The problem is: I need vertical and horizontal grid with rulers on the top/left, similar to those seen in audio-editing (goldwave, audacity), cartography (gpsTrackmaker) and ilustration (photoshop, inkscape) programs. Besides, these rulers are even configurable in most plotting APIs (Matlab, GNUPlot, Matplotlib) and even office programs (Excel, Calc).
The main requisite, besides being always aligned and scaled to content, is to have an "anti-clutter" algorithm which only draws tick labels with the maximum granularity possible without the labels "hitting" or hiding one another.
Below is an image showing two zoom levels of the same drawing on Inkscape. The first row shows each hundred labels.
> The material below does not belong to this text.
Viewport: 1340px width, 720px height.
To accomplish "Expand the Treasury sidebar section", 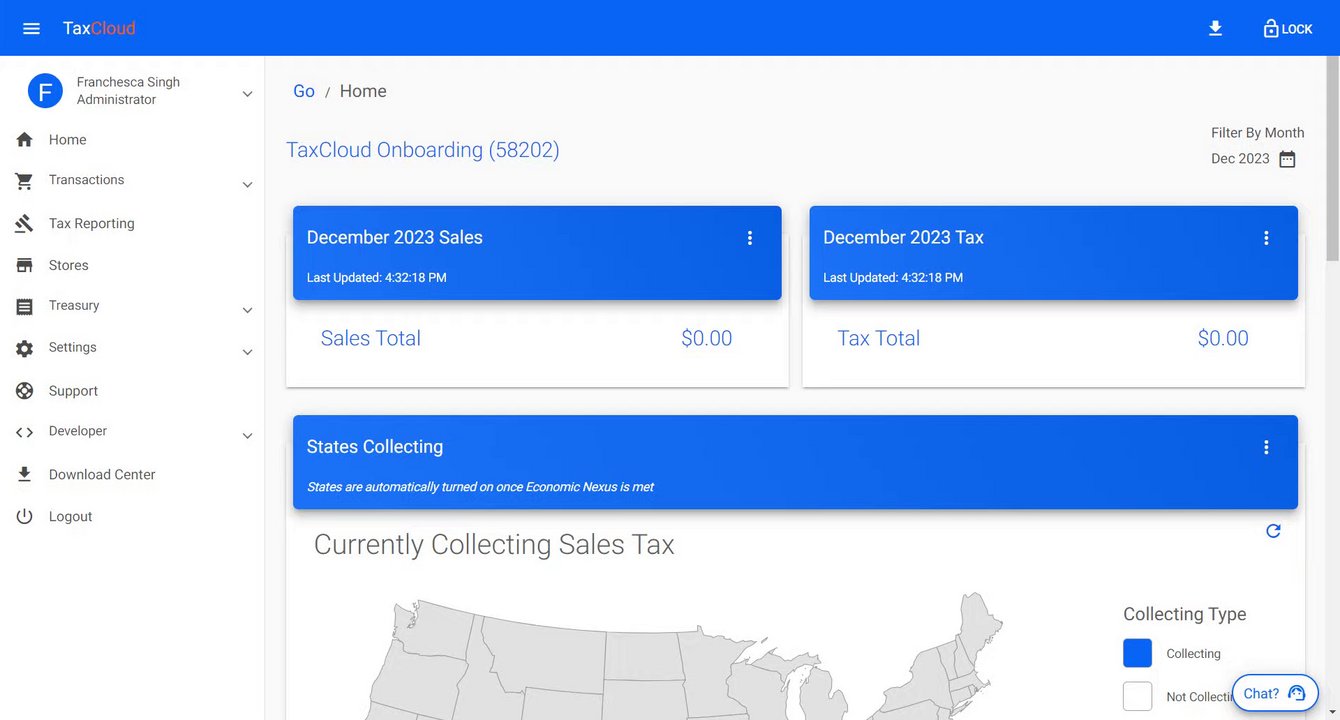I will click(247, 310).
The second row shows each decade labels.
The question is: "Since this (the auto-resolution of viewing rulers) seems to be a solved problem in many programs, how should I look for / what are the available resouces/tutorials so I can specify and implement such a control that suits my needs?"
I would appreciate any suggestion or example, preferrably in C#, but could be in any language.
n = W/w
(maximum number of labels you can display)
x = X*w/W
(minimal range between two labels)
Then you have to round x to some larger, cooler value 1, 2 or 5 in any magnitude.
For example
x=18.4
=> x1=20
x=539
=> x1=1000
w1 = x1/X*W
(label width, or space between ticks)
n1 = W/w1
(number of ticks)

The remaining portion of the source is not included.